Can you use say lead sinkers? Or lead sheet that you use on roofing??
 
The scrap weights from tire shops, a mix of iron, lead and zinc. The zinc weights are generally painted over.

If your not into sorting just melt both the lead and zinc weights together, the molten zinc floats ontop of the lead and cools faster than the lead and is easy to skim off.
 
I've read of several people using lead from roofing.
I think I first heard of that from Jason in one of his MBMM videos.

I've changed over to using Bismuth. We bought 10 lbs for $20 or $30 and it's going to take me a lot of cupelling to burn through that.
 
Hi all I'm having trouble finding 100% lead here in regional Victoria Australia.

Can you use say lead sinkers? Or lead sheet that you use on roofing??
You can use sinkers of course, but with any lead - if intended to be used for assaying - you need to do blank cupellation. Take say 20-30g of lead and cupell it away without adding anything. If some bead arise from it, you need to substract that from any future assay you will do.
For general cupelling as cleaning method for PMs, sinkers would be just fine, no blank cupellation necessary. Also wheelweights, old lead piping, or even thoroughly cleaned and remelted/skimmed battery electrodes. But I do not recommend those for beginner. Batteries are good source of lead, but you need to know how to eliminate all sulfate salts and PbO2 from it before melting.
 
You can use sinkers of course, but with any lead - if intended to be used for assaying - you need to do blank cupellation. Take say 20-30g of lead and cupell it away without adding anything. If some bead arise from it, you need to substract that from any future assay you will do.
For general cupelling as cleaning method for PMs, sinkers would be just fine, no blank cupellation necessary. Also wheelweights, old lead piping, or even thoroughly cleaned and remelted/skimmed battery electrodes. But I do not recommend those for beginner. Batteries are good source of lead, but you need to know how to eliminate all sulfate salts and PbO2 from it before melting.
Alondro attempts to 'blank' cupel some lead...

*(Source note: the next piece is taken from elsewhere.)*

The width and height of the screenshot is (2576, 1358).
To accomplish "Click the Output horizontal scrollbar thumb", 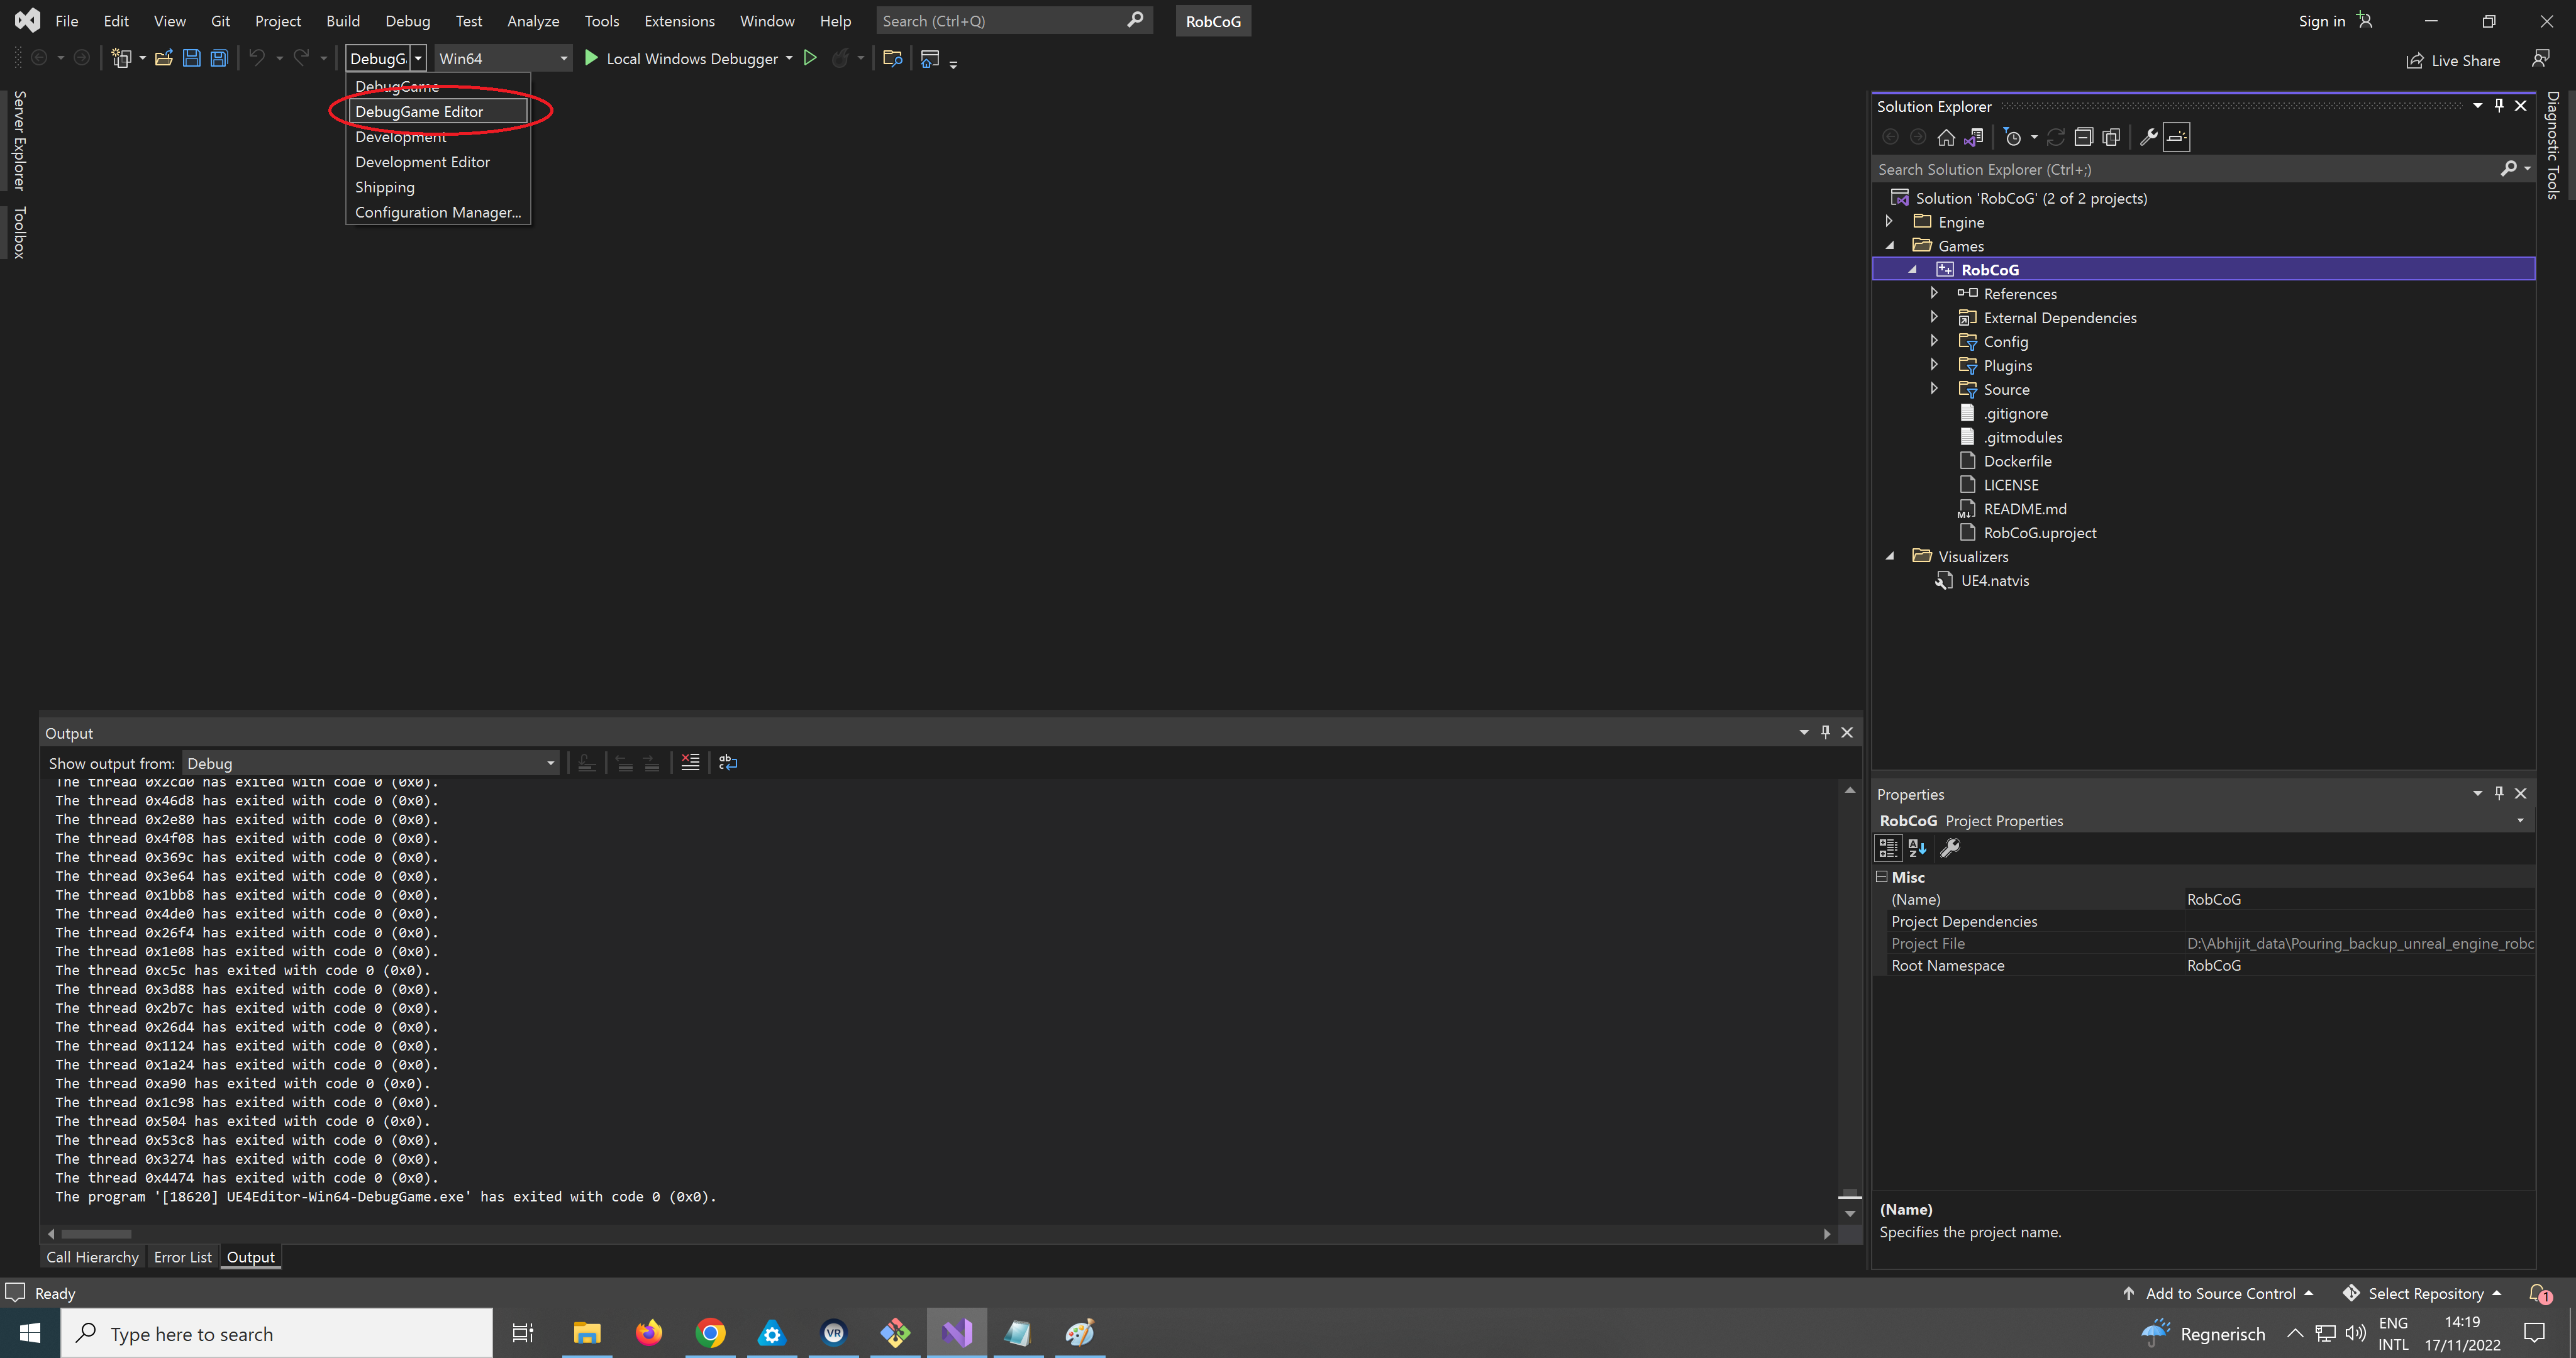I will pos(96,1233).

Awwww, look at that! A huge gold bead! This lead's contaminated! *throws it away* lol :p
 
I get lead net sinkers from local fishermen, old lead tire weights (especially from trucks and heavy tractors) from a friend who is a mechanic, and lead slugs from a local shooting range. They all need to be smelted before cupelling. Zinc, silver, and a little gold usually shake out, more if the lead objects are very old. You could buy lead on EBay or Amazon, but they charge $10 to $20 per half kilo, delivery may be extra, and who knows how pure it is, despite their claims. My cousin Tommy Burke in Coober Pedy approved of my method.
 
I've changed over to using Bismuth. We bought 10 lbs for $20 or $30 and it's going to take me a lot of cupelling to burn through that.
Despite the low melting point and apparent ease of use, it's really difficult to use bismuth as collector metal instead of lead. Refining will be expensive, and you can lose your PM within intermetallic compounds. Copper or silver can be a much better choice.